The news that AstraZeneca is unable to deliver the number of doses hoped for has resulted in demands that it diverts the product committed to the UK. Notwithstanding the statements made by EU Commissioners, the publication of the agreement between the EU and AZ reveals that the contractual basis of such demands is, at the very least, questionable.

So its next step is to control exports to the UK. Yesterday, this even involved triggering Article 16 of the Northern Ireland Protocol enabling the EU to block exports from the Republic of Ireland to Northern Ireland.  This is supposed to be a “last resort” mechanism, but its use was premature, provocative and sets a precedent that will be cited by those unwilling to accept the consequences of the Protocol.  The Commission has now seen sense and backed off.

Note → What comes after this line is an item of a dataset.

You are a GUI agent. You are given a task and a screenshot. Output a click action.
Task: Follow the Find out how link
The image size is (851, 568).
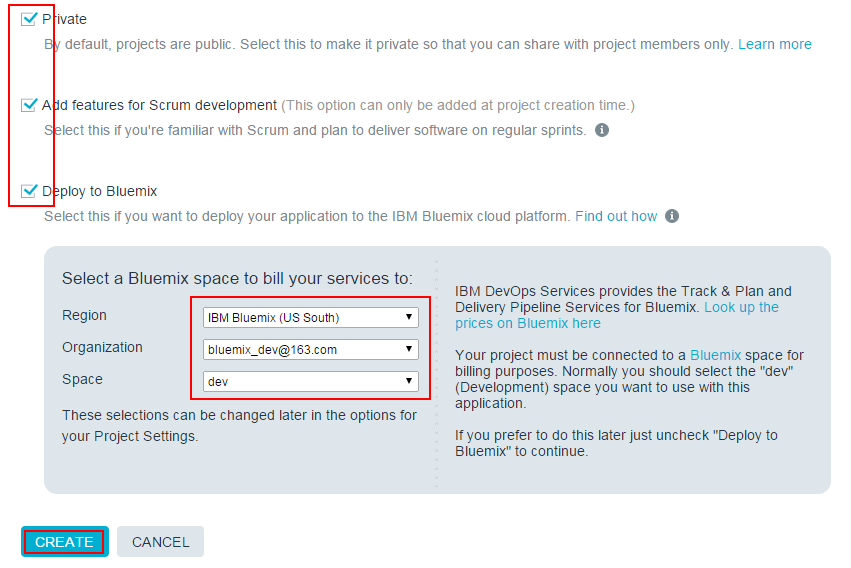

There is an argument that, if the EU is throwing its weight around in order to prioritise the interests of the citizens of member states, this suggests that it is a good idea to be a member state. However, it is an unattractive argument that is, at best, ‘right but repulsive’.

Medicine supplies rely on internationalism and interdependence, and vaccine nationalism will mean that we all end up as losers. The UK’s response to the strident language coming out of the EU has been strikingly mature and measured. On this issue, at least, it has wisely sought to de-escalate tensions.

Let us hope that this is what happens, that the behaviour of the EU is performative and that the practical implications of yesterday’s announcement are limited. But it might not be.

The fundamentals of the UK’s need for a constructive relationship with the EU have not changed. It was not in our national interest to leave the EU; it is in our interests to create a new, special relationship. Such an outcome is not inevitable but the Trumpian behaviour of the EU in recent days makes that task all the harder.